その就任当時、石田は「40年前の事件から完全に払拭されるのではないか」と語ったという。確かに事件を払拭したかのように、営業姿勢も顧客重視へと変わった。1999年10月の新潟中央銀行の経営破綻後の営業譲受けも、大光銀行を中心を担っていた。現在は“あの事件”を乗り越え、着実に地域金融としての地歩を固めつつある。

駒形十吉の名誉のため、汚名返上の意味を込めて記すと、新潟県に限らず、どの地域でも、いわゆる「地元の名士」は功罪相半ばする存在である。

駒形の功績は芸術面、地域貢献の面で光るものがあった。1964年、国内で初めて「現代美術館」を標榜した長岡現代美術館を開設し、日本近代洋画の作品群「大光コレクション」を公開した。戦後有数の個人コレクションと称されている。その後、日本画や工芸の蒐集に努め、1994年には「駒形十吉記念美術館」を開設した。

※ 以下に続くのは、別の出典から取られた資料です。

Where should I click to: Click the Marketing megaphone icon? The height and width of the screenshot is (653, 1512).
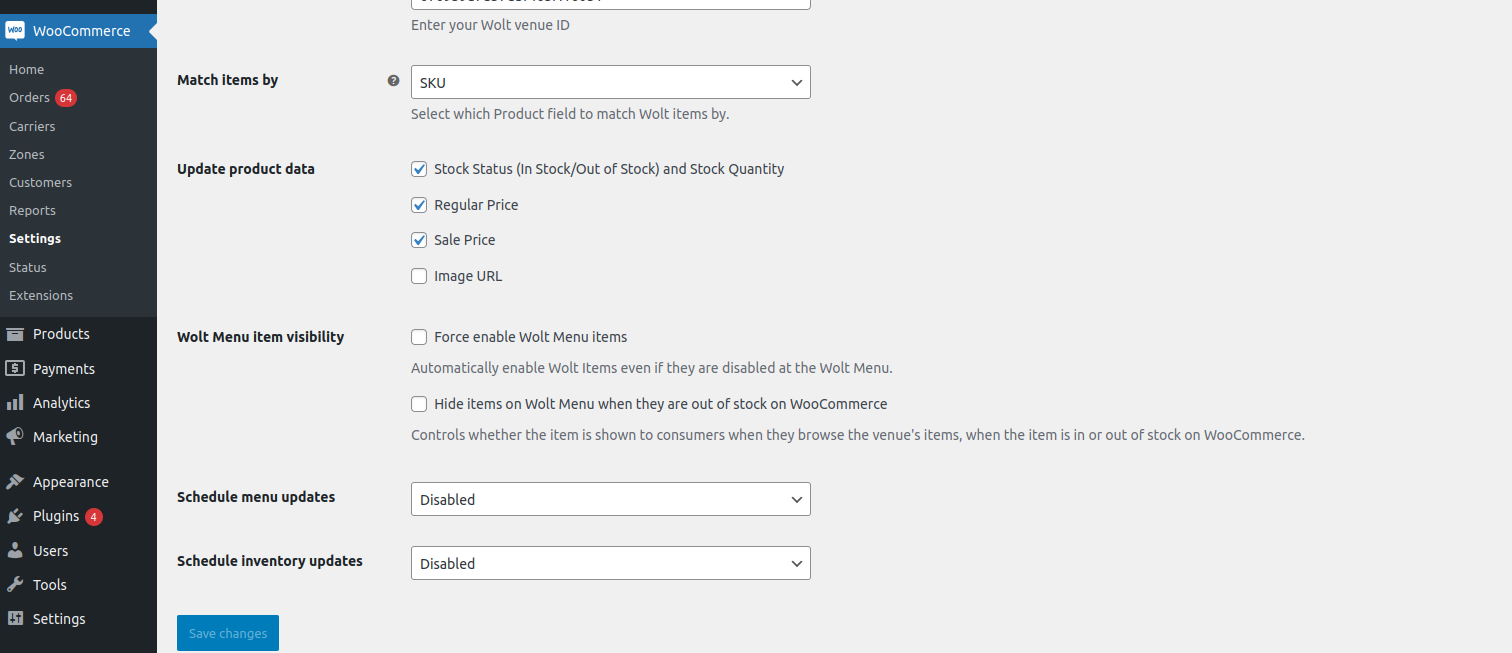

今や全国区となった長岡まつり大花火大会も、その発案には駒形によるものだった。駒形は第二次大戦直後の長岡鉄道の経営不振時に市財界を束ねて協力し、その主導によって1945年8月1日の長岡空襲からの復興を願い、翌1946年8月1日に戦災復興祭を開催した。それが今日の長岡まつりとなり、長岡大花火大会となった。